**WHAT YOU SHOULD DO:** Across these entries, work out how many lines carry the string "computer", and give only that number.

**INFORMATION GIVEN:**
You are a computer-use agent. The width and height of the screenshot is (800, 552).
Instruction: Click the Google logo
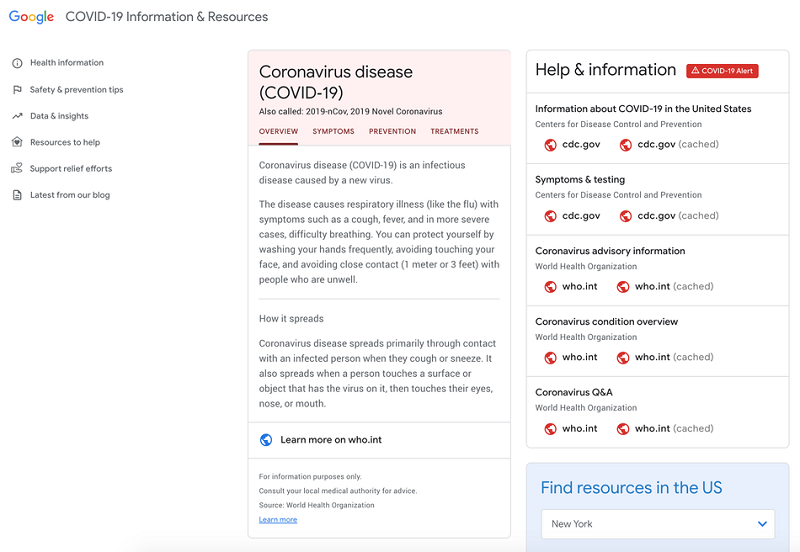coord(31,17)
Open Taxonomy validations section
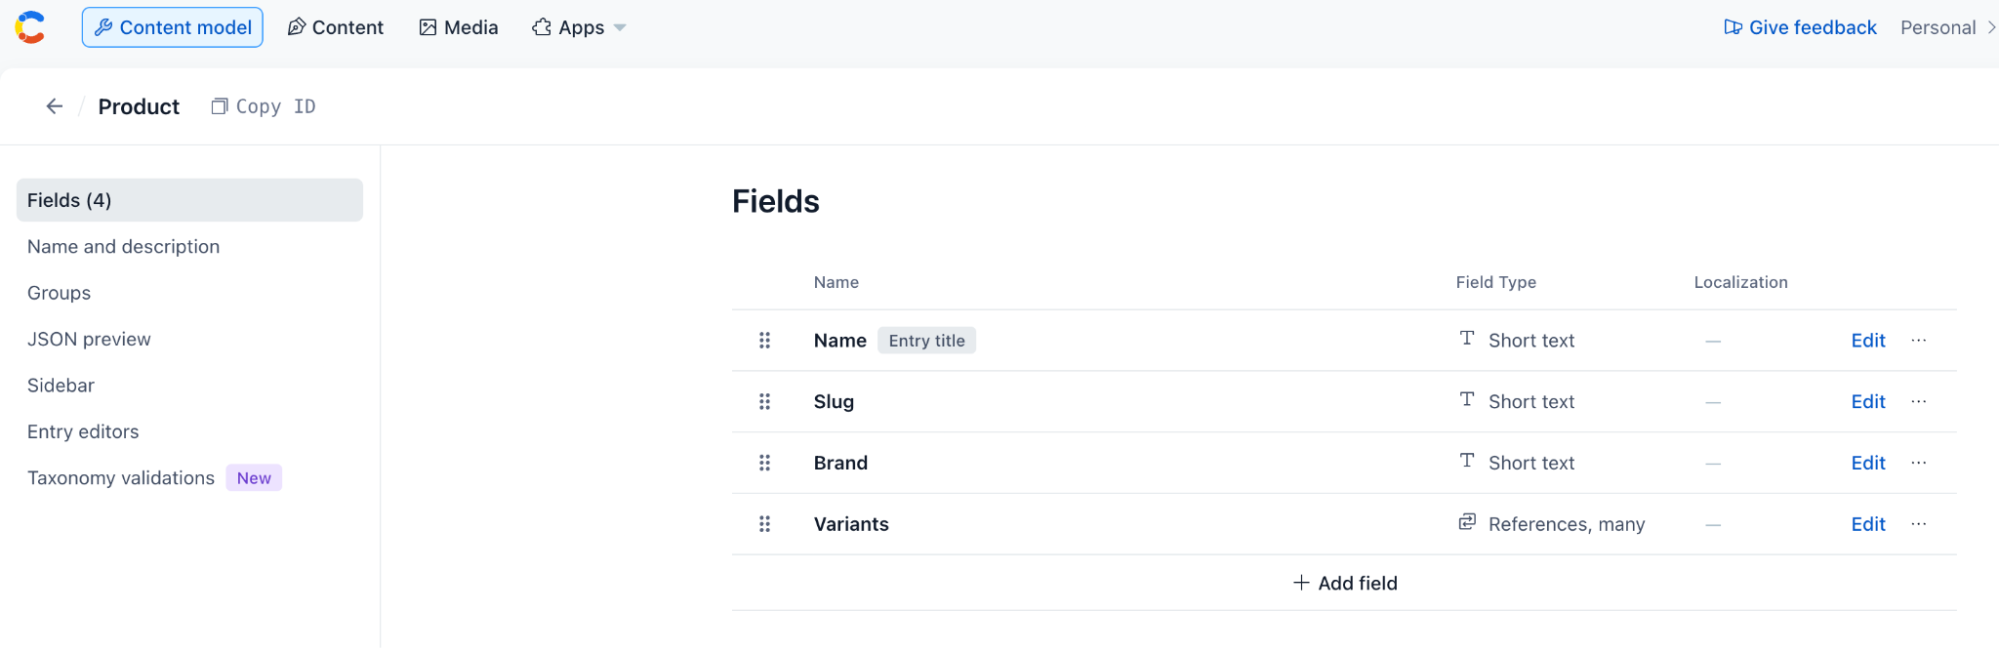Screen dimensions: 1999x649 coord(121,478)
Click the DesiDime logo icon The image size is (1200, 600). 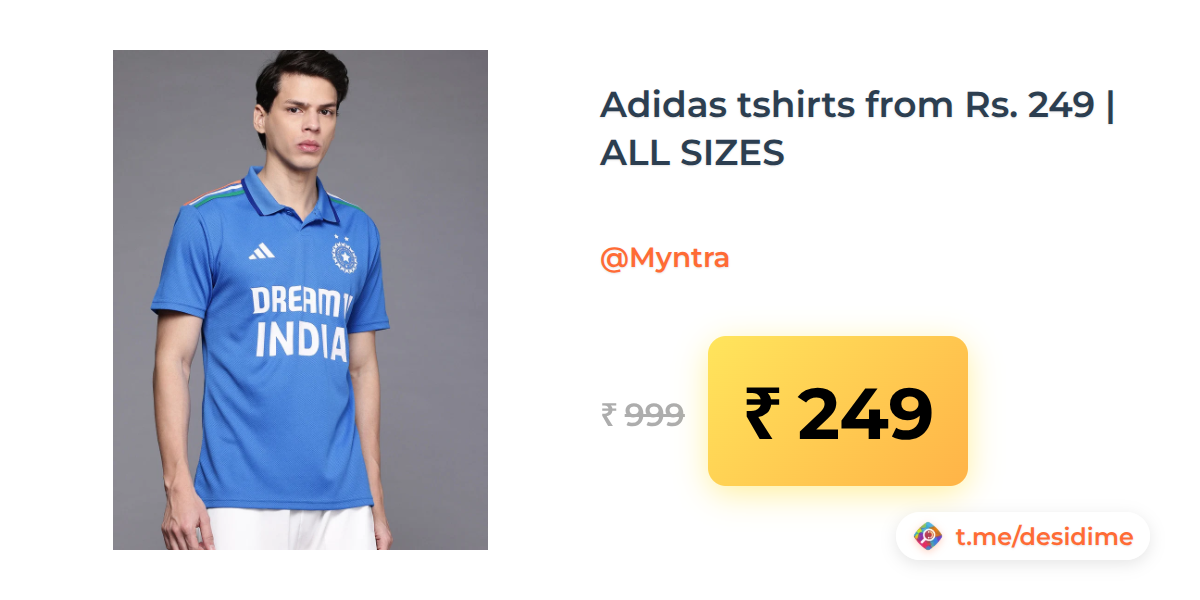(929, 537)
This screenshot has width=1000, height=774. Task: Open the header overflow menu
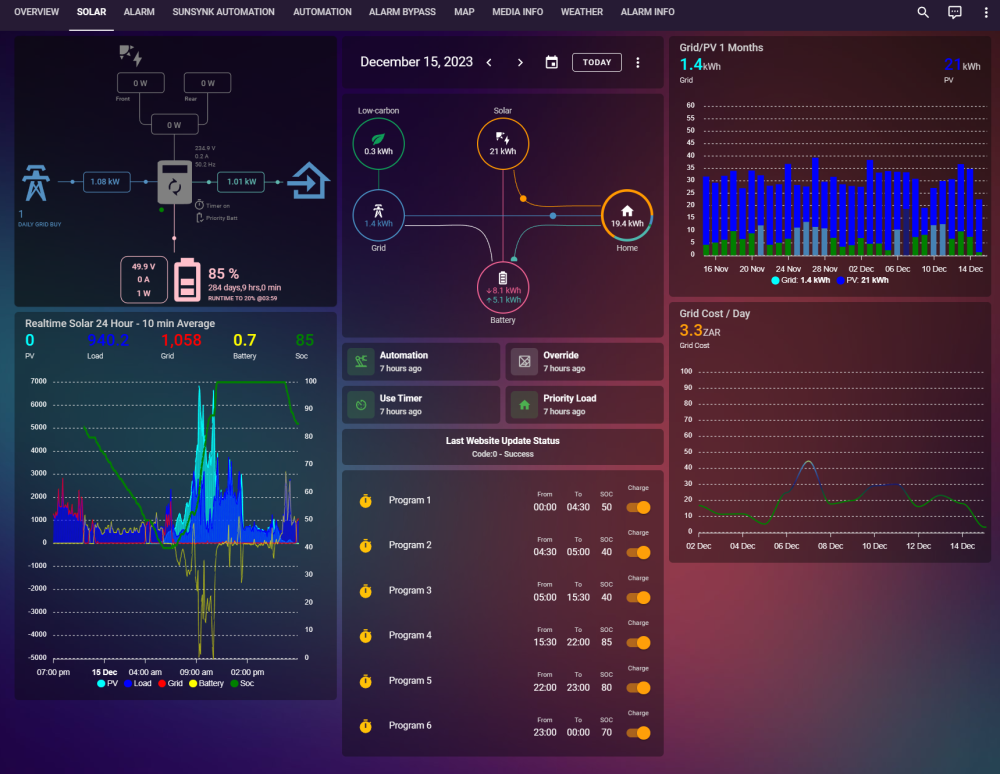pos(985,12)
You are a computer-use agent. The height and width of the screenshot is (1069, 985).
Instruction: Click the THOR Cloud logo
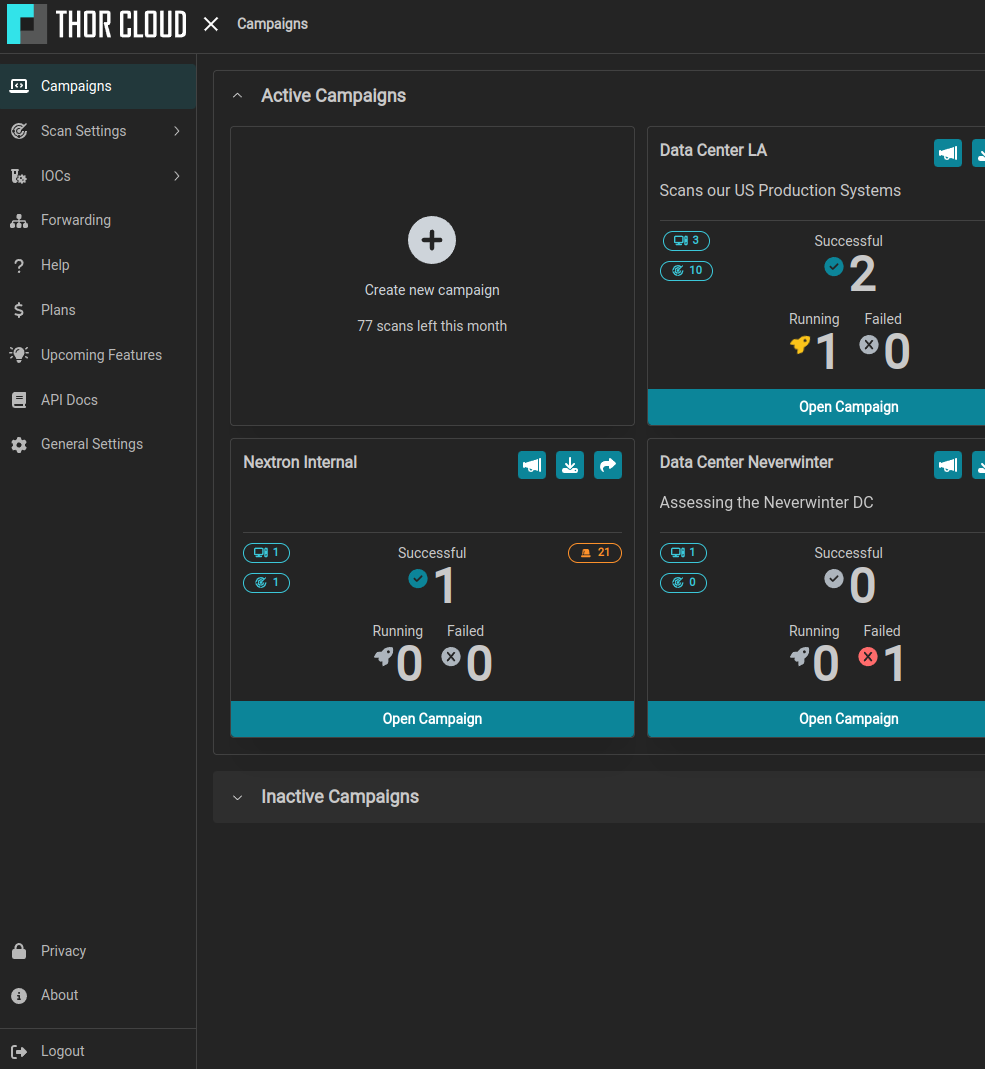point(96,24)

* * *

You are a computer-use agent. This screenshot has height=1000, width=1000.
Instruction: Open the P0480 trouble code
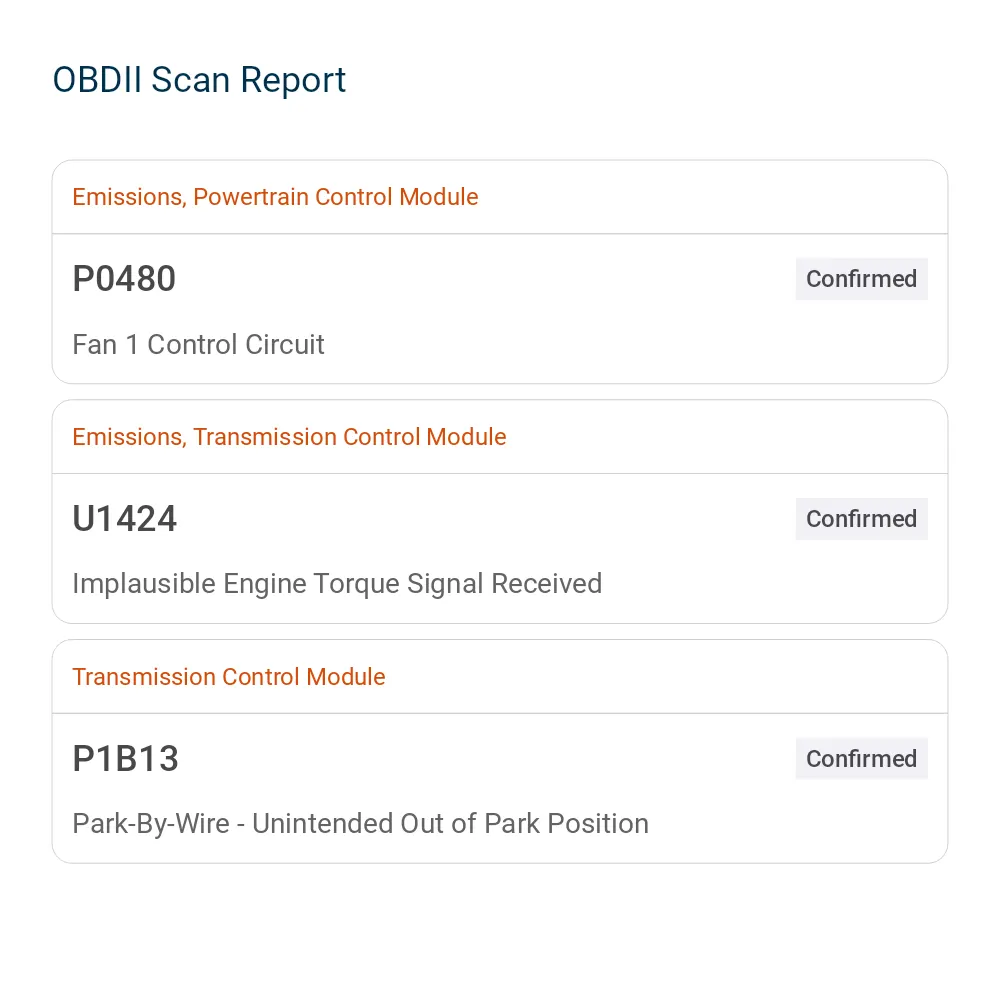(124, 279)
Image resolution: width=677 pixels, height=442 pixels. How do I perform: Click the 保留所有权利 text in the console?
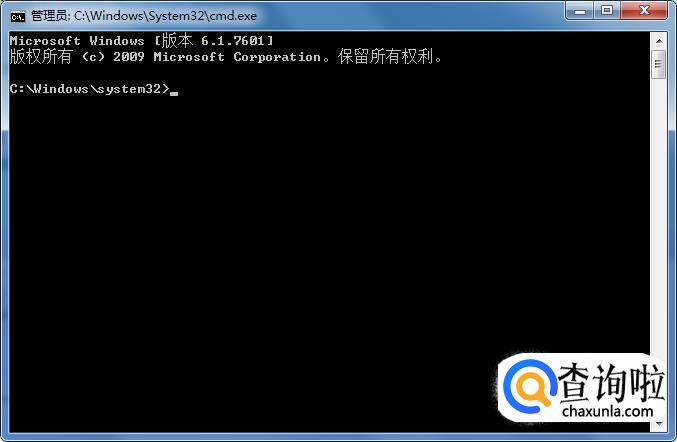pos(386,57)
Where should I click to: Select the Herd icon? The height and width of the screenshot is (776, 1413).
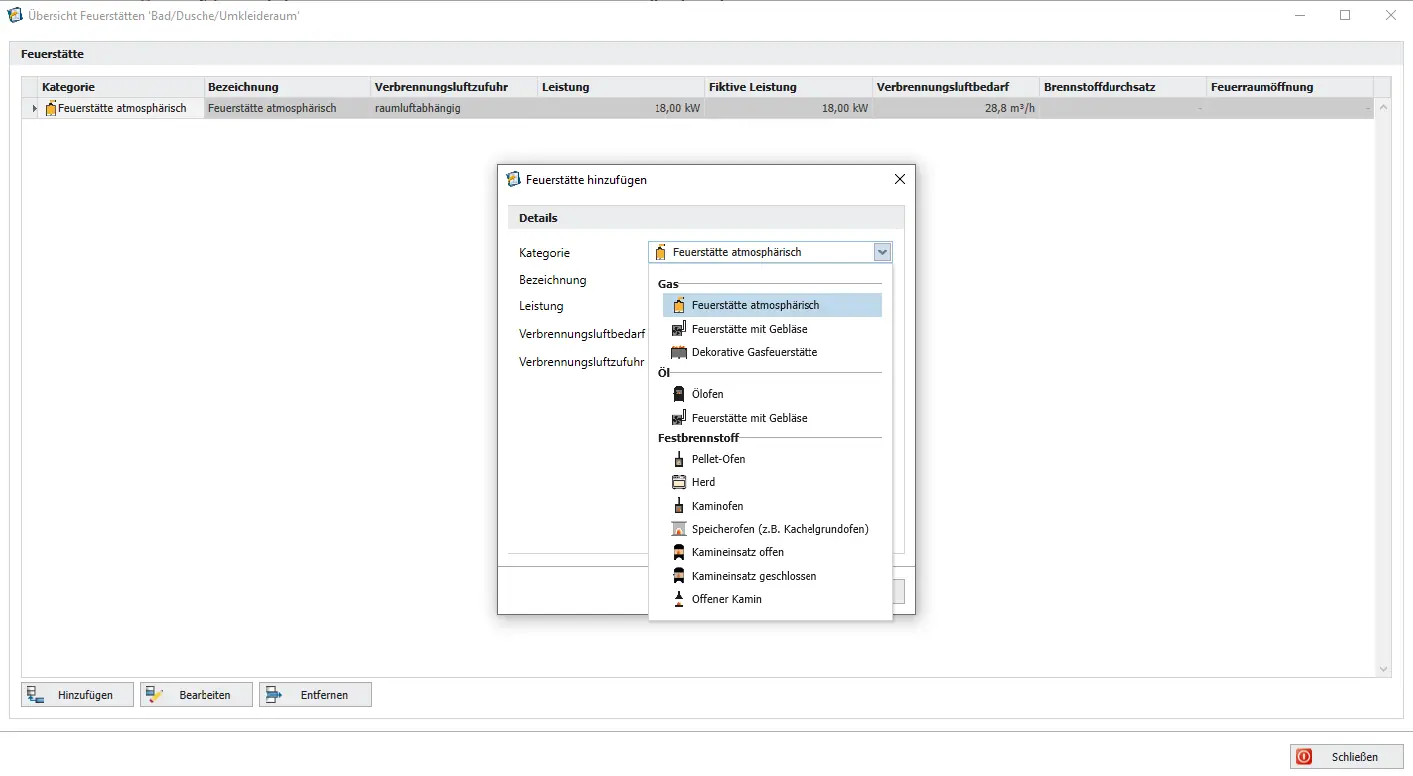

* * *

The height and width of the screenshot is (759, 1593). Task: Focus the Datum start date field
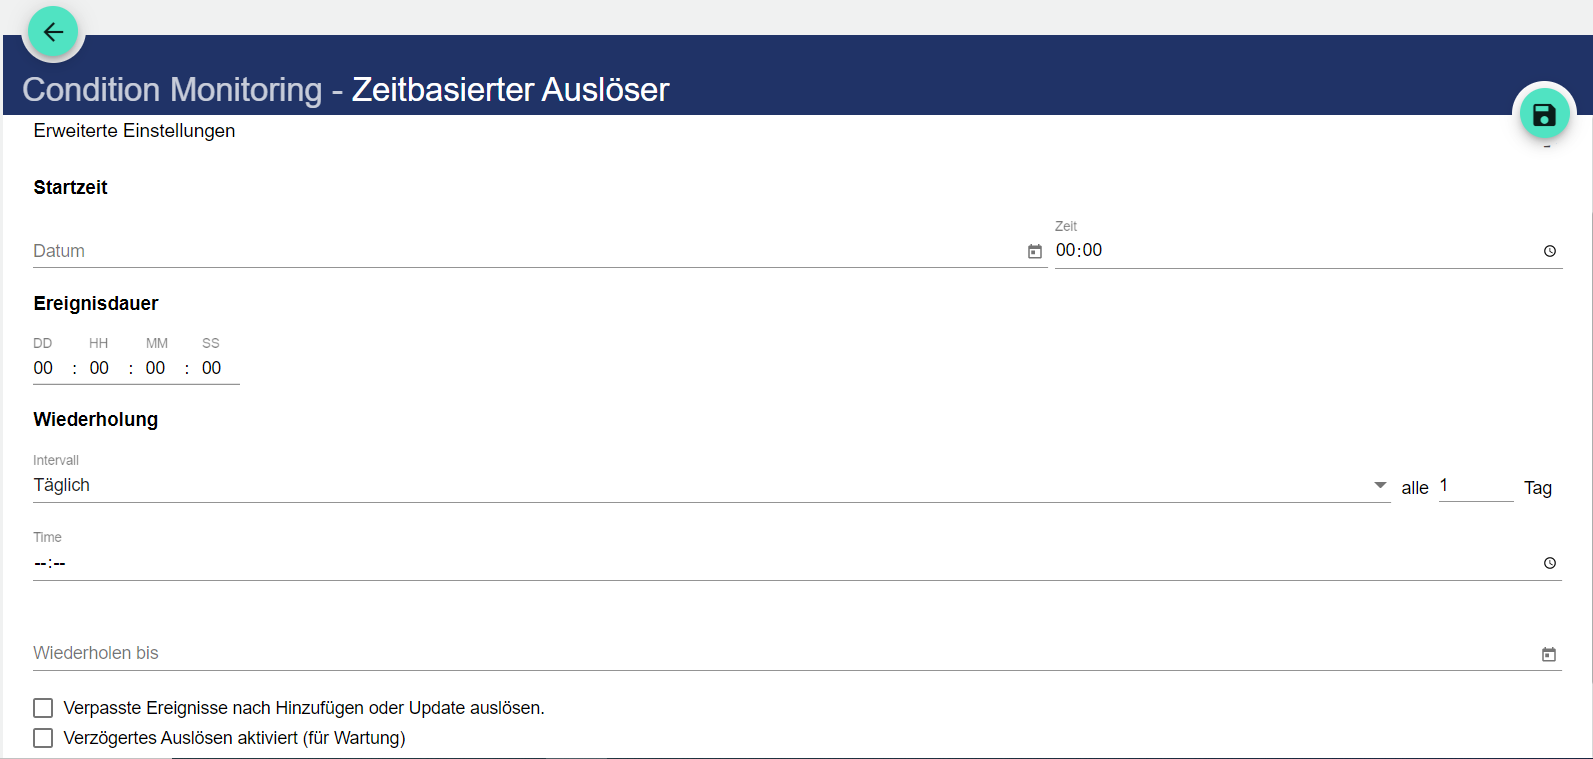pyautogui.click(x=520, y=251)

**ANSWER TO THE PROBLEM:** 3